### SUPPLIED MATERIAL ###
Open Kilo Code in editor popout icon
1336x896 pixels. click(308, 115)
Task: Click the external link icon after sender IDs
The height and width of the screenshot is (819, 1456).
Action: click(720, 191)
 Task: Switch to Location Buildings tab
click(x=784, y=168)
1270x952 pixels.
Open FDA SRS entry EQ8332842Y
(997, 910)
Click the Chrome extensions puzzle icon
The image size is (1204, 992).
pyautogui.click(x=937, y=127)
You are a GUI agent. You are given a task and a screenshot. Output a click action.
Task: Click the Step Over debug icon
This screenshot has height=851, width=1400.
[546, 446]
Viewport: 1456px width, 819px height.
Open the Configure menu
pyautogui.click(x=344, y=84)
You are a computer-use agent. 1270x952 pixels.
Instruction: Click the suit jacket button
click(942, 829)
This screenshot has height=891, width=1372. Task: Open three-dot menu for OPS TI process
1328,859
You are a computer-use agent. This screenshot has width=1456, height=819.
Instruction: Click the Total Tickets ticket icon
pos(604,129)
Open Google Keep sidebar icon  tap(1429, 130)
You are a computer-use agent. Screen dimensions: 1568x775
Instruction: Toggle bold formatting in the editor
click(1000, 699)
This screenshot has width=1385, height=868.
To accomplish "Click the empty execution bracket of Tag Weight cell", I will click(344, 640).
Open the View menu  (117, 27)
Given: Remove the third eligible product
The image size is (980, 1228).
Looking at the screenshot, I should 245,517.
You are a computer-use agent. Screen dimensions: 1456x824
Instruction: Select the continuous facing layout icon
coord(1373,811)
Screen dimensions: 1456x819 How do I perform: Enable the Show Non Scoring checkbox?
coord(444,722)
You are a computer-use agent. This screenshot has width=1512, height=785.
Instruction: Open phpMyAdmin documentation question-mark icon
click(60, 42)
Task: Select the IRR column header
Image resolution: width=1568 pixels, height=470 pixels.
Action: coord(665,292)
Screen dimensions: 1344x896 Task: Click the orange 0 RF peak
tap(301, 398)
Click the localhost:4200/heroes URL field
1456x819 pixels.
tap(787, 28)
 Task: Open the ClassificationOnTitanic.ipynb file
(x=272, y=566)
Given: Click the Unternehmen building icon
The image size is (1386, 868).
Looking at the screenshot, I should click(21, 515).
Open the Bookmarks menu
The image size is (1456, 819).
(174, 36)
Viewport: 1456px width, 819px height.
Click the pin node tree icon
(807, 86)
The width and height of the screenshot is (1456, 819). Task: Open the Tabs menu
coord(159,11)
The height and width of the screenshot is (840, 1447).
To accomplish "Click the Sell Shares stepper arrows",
###
WHAT YOU ARE ASKED TO DO:
Above are some lines. Repeat exactly, and only, those from the line that has "This screenshot has width=1385, height=868." through the line that has "You are a computer-use agent. Screen dimensions: 1456x824".

OUTPUT BELOW:
This screenshot has width=1385, height=868.
To accomplish "Click the empty execution bracket of Tag Weight cell", I will click(344, 640).
Open the View menu  (117, 27)
Given: Remove the third eligible product
The image size is (980, 1228).
Looking at the screenshot, I should 245,517.
You are a computer-use agent. Screen dimensions: 1456x824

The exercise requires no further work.